At the top of Harper's list of essential issues is an elected, independent and regionally representative Senate.

Appointing only elected senators could be done without changing the Constitution, Harper noted.

"But as part of making the Senate truly democratic and effective and independent (and) representative of regional interests, I think it would be in the interests to make some constitutional changes."

Tinkering with the Constitution has been considered political quicksand since two ill-fated endeavours by the last federal Conservative government split the country at the beginning of the 1990s.

The Meech Lake (1990) and Charlottetown (1992) accords began as specific reforms that wound up as historic documents that would have fundamentally altered everything from aboriginal self governance to Quebec's place in the federation.

The lesson of both Meech and Charlottetown, says constitutional expert Patrick Monahan, who teaches law at Osgoode Hall, was that "you really can't open the Constitution for particular items without everyone who has constitutional issues wanting to be at the table."

And since changes require the consent of seven provinces representing at least 50 per cent of Canadians, not to mention approval from both the Commons and the Senate, everyone has a lever to wedge open the debate.

"Certainly any discussion of Senate reform is going to be seen as substantive and is going to provoke calls to have the agenda widened," warned Monaghan, adding there's absolutely no appetite for such an exercise.

"Even those of us who are professionally involved with it recognize it's a non-starter."

The last prime minister to tackle the job was Brian Mulroney, who Harper says will help advise the Conservatives if it comes to putting together a transitional government after an election.

Harper might not like everything Mulroney has to say.

In an interview at the bitter end of 1992, the Conservative prime minister said it was impossible to "cherry-pick" constitutional changes.

"You don't get to say, 'I would like to keep this,' or, 'I would like a reformed Senate, but I don't want distinct society for Quebec,' or 'I would like a reformed Senate, but I don't want you to deal with the aboriginal problems.' Well forget it. Canada is not just one instrument."

That doesn't appear to deter Harper. Nor do the niceties of political convention.

No federal government - and only three provinces, Alberta, Quebec and Saskatchewan - has ever used its power to override the Charter of Rights and Freedoms. But Harper didn't waffle when asked if he'd do so.

"I consider the notwithstanding clause a valid part of the Constitution . . . It's there to ensure that the courts themselves operate within the Charter and don't become a law unto themselves."

In Harper's view, that doesn't necessarily mean he'd be faced with using the escape clause to avoid sanctioning same-sex marriages.

Harper said he would immediately repeal Ottawa's reference to the Supreme Court on the issue and instead put it to a vote in the Commons in which even cabinet ministers would be free to vote their conscience.

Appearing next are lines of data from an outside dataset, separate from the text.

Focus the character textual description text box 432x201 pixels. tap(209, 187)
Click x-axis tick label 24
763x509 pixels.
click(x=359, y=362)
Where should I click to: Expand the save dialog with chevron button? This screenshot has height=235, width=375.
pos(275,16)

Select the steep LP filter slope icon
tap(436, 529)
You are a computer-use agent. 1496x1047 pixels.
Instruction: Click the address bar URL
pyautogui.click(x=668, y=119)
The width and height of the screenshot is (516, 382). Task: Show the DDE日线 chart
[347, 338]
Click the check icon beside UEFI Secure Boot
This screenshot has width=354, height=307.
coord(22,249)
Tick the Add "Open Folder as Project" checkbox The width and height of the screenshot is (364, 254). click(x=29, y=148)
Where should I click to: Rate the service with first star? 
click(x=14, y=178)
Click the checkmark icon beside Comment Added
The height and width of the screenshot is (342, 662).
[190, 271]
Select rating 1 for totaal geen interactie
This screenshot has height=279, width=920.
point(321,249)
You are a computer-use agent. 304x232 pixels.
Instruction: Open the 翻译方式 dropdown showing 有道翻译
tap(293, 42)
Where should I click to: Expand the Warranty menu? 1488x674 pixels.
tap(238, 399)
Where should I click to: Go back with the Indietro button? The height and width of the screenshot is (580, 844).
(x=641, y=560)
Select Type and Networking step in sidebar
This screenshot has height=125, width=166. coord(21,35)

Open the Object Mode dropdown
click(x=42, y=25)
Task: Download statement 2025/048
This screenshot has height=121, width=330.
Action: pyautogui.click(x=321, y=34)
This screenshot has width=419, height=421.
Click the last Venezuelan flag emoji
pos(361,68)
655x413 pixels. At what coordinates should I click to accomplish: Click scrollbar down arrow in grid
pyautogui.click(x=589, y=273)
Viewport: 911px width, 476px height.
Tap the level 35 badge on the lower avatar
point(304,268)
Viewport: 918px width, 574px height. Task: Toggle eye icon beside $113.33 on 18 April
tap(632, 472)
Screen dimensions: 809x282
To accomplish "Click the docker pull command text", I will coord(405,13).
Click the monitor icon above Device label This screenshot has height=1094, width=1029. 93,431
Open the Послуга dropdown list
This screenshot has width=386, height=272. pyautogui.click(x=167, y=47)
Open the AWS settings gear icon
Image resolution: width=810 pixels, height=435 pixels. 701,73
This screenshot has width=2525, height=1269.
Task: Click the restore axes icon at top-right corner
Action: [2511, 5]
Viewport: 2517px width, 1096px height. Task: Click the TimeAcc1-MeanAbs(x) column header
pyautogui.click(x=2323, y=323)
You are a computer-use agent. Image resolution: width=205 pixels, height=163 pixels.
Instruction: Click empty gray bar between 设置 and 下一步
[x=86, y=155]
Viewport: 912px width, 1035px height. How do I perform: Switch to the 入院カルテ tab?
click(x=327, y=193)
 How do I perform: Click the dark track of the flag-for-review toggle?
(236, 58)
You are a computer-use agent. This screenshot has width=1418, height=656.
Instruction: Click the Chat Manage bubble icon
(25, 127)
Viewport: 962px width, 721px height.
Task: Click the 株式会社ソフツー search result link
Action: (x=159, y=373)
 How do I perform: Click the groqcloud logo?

Regardless of its outcome, such a vote might well make a confrontation with the court unnecessary.

"I will go on the basis that the courts would love Parliament to fill this void for them," said Harper.

"If Parliament spoke clearly, I would hope the courts would recognize this is within parliamentary authority."

Challenges to accepted wisdom in Ottawa are not new to the former founding policy guru of the old Reform party.

One of the most significant legislative reforms of the federation under the Liberals in the last 10 years was the adoption of the Clarity Act, which sets out strict rules for secessionist referendums.

Many Reform originals say it was Harper who conceived the strategy, which they claim was then stolen holus-bolus by Liberal prime minister Jean Chretien.